Start the proxy by running:

python CBMEngineProxy.py

If successful, you will see:

✅ Engine Proxy running on ws://127.0.0.1:9480

Using with Chessboard Magic

  1. Launch Chessboard Magic in your browser.
  2. Open the Stockfish card.
  3. Click on the Stockfish label and select Local Stockfish.
  4. Configure the following parameters:
    • URL: http://127.0.0.1:9480 — normally this does not need to change.
    • Hash (MB): 4096 — sets how much memory the engine can use.
    • Threads: 12 — defines how many CPU threads are used.
    • Syzygy Path: If you have tablebases installed, set this to the directory path of your Syzygy files.


Once connected, Chessboard Magic will use your local engine for analysis, with results appearing directly in the Stockfish card.

Stopping the Proxy

Press Ctrl + C in the terminal window to stop the proxy server.

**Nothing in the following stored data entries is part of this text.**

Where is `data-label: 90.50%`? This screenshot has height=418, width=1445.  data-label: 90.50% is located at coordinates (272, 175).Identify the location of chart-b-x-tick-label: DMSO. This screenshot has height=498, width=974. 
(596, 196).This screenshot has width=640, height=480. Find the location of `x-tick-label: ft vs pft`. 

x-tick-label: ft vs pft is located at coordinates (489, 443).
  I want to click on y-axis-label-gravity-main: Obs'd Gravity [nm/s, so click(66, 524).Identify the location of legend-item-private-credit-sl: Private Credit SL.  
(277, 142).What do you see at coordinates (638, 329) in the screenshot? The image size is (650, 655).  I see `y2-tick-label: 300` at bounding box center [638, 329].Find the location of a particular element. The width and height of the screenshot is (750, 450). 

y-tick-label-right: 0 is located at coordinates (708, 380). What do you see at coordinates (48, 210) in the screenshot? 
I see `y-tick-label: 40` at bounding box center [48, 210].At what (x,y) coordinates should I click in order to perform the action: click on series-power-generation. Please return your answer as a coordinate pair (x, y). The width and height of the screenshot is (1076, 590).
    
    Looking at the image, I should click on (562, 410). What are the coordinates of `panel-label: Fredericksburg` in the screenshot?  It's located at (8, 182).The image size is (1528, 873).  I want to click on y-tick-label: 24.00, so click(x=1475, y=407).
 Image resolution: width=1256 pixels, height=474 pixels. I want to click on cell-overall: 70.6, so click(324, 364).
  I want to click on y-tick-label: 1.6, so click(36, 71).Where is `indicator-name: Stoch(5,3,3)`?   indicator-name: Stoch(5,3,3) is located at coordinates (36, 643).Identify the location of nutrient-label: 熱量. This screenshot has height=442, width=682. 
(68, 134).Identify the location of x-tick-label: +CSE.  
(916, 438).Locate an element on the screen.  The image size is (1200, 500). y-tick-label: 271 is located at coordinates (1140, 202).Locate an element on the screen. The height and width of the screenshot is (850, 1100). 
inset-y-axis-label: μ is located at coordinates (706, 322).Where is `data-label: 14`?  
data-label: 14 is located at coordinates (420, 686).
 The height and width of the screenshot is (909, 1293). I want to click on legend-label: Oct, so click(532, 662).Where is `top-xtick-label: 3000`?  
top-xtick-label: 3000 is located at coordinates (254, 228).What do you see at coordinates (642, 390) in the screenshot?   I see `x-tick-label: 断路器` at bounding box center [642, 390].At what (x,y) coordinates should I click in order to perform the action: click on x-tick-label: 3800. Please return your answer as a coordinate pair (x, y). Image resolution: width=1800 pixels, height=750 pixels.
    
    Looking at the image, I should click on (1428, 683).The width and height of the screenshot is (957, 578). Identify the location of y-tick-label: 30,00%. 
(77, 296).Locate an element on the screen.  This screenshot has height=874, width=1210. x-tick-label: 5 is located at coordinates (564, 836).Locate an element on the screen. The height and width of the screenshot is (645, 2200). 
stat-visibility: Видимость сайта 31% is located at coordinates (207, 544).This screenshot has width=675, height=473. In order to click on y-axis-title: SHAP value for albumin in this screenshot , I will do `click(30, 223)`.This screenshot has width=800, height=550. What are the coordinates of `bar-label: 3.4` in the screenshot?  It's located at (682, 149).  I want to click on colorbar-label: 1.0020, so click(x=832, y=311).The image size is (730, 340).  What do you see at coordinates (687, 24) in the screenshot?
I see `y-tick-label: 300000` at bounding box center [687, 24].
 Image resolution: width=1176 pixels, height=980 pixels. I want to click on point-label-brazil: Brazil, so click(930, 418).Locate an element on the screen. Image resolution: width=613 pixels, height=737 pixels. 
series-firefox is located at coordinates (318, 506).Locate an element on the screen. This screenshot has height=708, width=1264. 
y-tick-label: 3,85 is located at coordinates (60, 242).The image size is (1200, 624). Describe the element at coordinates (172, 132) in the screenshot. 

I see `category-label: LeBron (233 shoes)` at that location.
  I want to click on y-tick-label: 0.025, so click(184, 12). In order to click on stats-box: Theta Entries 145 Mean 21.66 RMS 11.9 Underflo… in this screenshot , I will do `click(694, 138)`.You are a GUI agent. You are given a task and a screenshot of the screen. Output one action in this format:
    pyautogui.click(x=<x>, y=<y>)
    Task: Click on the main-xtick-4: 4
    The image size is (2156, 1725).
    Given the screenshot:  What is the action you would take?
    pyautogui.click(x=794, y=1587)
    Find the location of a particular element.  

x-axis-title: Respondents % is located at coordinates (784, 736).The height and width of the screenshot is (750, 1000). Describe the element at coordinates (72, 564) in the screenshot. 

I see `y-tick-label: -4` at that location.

Building a Standalone Executable (Optional)

You can package the proxy into a standalone executable so it runs without requiring Python to be installed.

Windows

pip install pyinstaller
pyinstaller --onefile CBMEngineProxy.py

The executable will appear in the `dist/` folder as `CBMEngineProxy.exe`. Place `config.json` in the same folder and double-click to run it.

macOS

pip install pyinstaller
pyinstaller --onefile CBMEngineProxy.py

The standalone app will appear in the `dist/` folder as `CBMEngineProxy`. Place `config.json` alongside it and run:

./CBMEngineProxy

Once configured, Chessboard Magic will communicate seamlessly with your local engine, giving you faster, more flexible, and fully offline Stockfish evaluations.